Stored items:
▬▬▬

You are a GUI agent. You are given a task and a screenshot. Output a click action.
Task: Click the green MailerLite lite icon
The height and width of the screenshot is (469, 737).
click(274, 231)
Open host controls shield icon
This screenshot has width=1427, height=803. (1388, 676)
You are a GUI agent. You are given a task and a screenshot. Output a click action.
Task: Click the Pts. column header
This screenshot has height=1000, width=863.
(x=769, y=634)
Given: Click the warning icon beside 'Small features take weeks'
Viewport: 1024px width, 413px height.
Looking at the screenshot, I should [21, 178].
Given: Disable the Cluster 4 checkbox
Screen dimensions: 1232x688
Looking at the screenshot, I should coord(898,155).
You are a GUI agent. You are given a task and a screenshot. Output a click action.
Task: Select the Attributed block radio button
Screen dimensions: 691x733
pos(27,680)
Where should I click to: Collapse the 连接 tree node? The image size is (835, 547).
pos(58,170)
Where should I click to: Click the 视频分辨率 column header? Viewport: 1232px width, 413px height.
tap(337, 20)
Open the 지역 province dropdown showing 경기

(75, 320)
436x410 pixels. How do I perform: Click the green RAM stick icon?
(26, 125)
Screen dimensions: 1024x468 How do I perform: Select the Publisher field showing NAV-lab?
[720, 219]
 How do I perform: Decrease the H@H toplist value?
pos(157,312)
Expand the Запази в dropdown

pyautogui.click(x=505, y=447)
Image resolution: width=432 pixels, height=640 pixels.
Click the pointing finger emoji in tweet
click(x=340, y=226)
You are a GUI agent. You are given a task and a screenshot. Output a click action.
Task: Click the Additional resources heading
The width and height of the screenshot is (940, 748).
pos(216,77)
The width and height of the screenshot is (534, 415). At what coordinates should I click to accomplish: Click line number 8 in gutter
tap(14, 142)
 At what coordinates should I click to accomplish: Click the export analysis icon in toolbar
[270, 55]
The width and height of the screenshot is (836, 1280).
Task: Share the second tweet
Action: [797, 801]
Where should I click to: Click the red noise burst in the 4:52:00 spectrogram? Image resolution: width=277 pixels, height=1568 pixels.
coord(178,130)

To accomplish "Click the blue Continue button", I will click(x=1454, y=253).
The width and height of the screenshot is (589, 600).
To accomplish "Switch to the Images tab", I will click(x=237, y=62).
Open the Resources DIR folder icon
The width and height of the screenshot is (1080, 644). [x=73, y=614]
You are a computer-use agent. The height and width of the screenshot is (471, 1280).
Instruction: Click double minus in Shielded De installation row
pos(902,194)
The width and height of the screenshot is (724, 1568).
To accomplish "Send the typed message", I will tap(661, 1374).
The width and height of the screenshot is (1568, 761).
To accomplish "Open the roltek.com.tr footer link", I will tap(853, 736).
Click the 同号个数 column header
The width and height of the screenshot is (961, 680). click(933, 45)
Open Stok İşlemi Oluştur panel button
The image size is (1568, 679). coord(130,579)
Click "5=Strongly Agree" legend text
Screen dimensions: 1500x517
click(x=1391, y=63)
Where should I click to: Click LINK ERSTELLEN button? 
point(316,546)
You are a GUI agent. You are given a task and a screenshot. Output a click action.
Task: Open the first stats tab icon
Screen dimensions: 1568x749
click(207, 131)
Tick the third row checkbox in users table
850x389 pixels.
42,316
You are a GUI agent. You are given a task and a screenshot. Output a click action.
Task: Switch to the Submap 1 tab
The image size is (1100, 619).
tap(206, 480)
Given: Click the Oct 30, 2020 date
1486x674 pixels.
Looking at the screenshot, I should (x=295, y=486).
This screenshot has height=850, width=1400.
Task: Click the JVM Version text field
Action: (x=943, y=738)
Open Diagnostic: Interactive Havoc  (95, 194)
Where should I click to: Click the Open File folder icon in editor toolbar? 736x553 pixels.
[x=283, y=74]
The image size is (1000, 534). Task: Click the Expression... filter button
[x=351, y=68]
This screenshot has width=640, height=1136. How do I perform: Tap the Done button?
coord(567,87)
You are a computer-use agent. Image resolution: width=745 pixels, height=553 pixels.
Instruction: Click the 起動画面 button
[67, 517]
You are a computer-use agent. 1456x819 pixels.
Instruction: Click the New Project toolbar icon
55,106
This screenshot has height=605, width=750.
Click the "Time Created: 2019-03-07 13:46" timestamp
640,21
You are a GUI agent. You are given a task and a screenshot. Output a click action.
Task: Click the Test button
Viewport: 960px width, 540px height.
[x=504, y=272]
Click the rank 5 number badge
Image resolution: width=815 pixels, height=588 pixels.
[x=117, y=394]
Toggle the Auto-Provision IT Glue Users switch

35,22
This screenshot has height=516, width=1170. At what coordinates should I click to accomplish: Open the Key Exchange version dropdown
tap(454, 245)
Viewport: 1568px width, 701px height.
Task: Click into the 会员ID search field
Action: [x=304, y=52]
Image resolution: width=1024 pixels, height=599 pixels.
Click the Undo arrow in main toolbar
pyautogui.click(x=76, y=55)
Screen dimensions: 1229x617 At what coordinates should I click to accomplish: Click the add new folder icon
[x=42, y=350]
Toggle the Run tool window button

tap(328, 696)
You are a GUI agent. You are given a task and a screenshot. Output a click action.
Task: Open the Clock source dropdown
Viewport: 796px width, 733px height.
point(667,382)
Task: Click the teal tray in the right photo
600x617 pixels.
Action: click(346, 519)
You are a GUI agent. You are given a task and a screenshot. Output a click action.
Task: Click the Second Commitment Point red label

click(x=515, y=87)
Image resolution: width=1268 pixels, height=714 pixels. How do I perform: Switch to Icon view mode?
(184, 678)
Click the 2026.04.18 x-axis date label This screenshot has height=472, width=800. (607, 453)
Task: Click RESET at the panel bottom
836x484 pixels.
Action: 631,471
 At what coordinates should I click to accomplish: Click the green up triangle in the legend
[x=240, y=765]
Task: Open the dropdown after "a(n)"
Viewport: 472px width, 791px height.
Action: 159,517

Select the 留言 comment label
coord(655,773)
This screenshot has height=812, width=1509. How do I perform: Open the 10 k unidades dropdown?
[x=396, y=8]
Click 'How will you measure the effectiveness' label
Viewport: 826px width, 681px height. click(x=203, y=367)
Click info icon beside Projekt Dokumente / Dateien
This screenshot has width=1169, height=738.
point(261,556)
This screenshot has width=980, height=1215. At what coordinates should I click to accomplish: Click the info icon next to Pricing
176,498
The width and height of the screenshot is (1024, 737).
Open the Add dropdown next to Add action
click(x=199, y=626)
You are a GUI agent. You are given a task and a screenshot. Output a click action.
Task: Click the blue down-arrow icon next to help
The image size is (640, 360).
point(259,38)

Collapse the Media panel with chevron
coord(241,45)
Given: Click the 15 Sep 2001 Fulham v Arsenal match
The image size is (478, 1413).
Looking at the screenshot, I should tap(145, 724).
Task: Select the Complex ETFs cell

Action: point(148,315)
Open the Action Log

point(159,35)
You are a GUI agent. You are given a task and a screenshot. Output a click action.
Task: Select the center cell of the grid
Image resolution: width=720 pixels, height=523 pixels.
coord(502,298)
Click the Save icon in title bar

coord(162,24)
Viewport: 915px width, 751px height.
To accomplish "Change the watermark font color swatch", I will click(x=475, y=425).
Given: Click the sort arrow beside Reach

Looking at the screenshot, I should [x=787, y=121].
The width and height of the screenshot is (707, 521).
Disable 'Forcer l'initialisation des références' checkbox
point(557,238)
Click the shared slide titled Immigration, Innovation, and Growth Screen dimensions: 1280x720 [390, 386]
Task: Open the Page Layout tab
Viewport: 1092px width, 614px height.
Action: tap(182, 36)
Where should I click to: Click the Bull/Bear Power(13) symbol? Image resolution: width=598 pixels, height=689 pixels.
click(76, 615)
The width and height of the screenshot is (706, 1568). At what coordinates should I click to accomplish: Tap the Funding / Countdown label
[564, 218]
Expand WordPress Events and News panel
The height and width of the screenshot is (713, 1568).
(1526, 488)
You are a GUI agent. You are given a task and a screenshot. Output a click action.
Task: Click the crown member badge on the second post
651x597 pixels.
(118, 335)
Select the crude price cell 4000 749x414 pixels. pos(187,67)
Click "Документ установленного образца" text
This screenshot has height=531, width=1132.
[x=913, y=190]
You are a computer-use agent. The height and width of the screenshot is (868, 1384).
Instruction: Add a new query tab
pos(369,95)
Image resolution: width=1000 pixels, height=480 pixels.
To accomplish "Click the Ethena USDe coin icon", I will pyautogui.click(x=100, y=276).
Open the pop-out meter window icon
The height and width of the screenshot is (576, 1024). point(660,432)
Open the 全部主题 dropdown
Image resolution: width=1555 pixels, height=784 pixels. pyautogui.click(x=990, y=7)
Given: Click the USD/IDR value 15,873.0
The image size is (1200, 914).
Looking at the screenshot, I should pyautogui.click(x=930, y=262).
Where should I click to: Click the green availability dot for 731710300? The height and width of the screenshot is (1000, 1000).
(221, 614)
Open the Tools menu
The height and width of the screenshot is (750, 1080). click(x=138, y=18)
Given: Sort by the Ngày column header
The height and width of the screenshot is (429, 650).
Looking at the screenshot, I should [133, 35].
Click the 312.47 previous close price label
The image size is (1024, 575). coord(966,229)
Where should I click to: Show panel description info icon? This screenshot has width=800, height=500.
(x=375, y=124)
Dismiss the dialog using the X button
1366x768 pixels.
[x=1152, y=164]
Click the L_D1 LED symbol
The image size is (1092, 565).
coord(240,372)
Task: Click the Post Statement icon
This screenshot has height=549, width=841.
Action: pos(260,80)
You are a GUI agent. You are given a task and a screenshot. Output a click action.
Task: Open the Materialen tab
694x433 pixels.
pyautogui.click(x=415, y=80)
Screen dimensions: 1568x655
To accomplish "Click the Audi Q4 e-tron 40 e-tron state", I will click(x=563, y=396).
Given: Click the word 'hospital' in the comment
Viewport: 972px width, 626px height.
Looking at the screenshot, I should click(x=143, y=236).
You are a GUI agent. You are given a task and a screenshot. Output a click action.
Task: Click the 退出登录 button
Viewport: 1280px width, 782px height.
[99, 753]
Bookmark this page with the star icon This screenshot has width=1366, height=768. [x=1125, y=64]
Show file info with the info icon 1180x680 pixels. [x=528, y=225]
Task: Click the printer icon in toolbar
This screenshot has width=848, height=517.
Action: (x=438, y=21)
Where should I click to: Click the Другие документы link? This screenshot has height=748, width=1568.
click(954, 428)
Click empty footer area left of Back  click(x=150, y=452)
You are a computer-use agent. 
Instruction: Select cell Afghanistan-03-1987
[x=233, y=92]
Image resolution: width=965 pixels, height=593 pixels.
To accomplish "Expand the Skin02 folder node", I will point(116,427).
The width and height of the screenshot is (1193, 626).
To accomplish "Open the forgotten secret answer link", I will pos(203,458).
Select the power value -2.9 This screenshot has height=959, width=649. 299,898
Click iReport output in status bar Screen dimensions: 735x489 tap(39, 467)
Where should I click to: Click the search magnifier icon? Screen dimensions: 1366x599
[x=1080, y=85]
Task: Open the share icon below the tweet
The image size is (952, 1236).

▬▬▬

The problem: The required output is the lines from the one holding "Image resolution: width=965" through the last line of the entries above, copied exactly.

Result of the task:
Image resolution: width=965 pixels, height=593 pixels.
To accomplish "Expand the Skin02 folder node", I will point(116,427).
The width and height of the screenshot is (1193, 626).
To accomplish "Open the forgotten secret answer link", I will pos(203,458).
Select the power value -2.9 This screenshot has height=959, width=649. 299,898
Click iReport output in status bar Screen dimensions: 735x489 tap(39, 467)
Where should I click to: Click the search magnifier icon? Screen dimensions: 1366x599
[x=1080, y=85]
Task: Open the share icon below the tweet
The image size is (952, 1236).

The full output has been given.